Petone Rowing Club
- Location: Wellington, New Zealand
- Founded: 1900
- Affiliations: Rowing NZ, WRA
- Website: www.petonerowing.club

= Petone Rowing Club =

New Zealand rowing club

The Petone Rowing Club (PRC) is a non-profit organisation, located on the Petone foreshore, in the harbour of Wellington, New Zealand. Formed in the year 1900, the club has a long-standing history of developing champion rowers, with a proud history filled with local, regional, national, international, and Olympic achievements. The club is governed by a member elected committee. The committee controls all aspects of the club.

The most notable club champions, who have represented New Zealand at international rowing regattas such as the Commonwealth Games, the World Rowing Championships, and Olympics include Des Lock, Ian Boserio, Pat Abbott, Tim Logan and Viv Haar.

== History ==

=== International achievements ===
Petone club members have consistently been selected as New Zealand representatives since 1950. Jack McCarten was the first person to be selected, he represented New Zealand at the 1950 British Empire Games. Numerous more have been selected since then.

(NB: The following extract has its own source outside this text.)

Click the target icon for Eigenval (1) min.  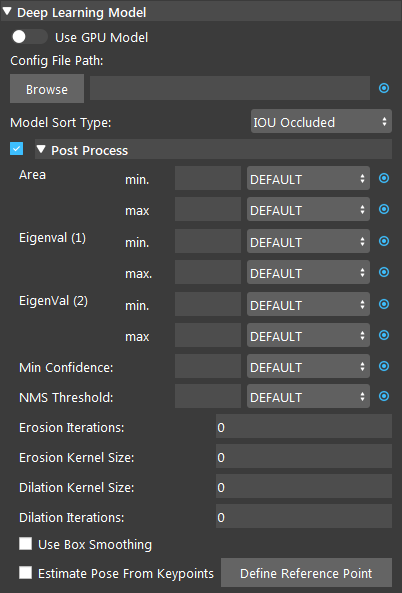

In the 1970s the PRC enjoyed the greatest successes, in 1974 Des Lock represented New Zealand at the World Rowing Championships, Bill Vine represented New Zealand as the New Zealand Colts Manager, and a young Viv Harr represented New Zealand as a New Zealand Colt. In the 1975 World Rowing Championships the selection of a Petone club member was repeated by Ian Boserio. Ruby Willis was selected for the World Rowing Junior Championships held in Rio in 2015.

Petone club members have completed at the Henley Regatta.

Many Petone rowers hold world records for time trails at indoor racing events that are held all over the world, including Izzy Ahearn who in 2016 obtained the world indoor rowing record across a marathon distance for girls aged between 15 and 16.

=== National achievements ===
Petone Rowing Club was named Rowing New Zealand's club of the year in 2014.

=== Uniform ===
When the club was first formed the uniform was very different from the one we see today. It consisted of white trousers, a white cap with red buttons, a white singlet with a broad red sash, and a boater hat with a red band. By the 1960s the uniform had changed to gold singlets and black shorts. Currently the Petone uniform is fluorescent yellow singlets and black shorts.

=== Roll of Honour ===
World War I and World War II both had huge effects on most societies around the world. Petone Rowing Club was not excluded from this. Twenty-one men fought in World War I from Petone rowing club. Four of these men lost their lives. Sixty-two men fought in World War II and seven of them lost their lives.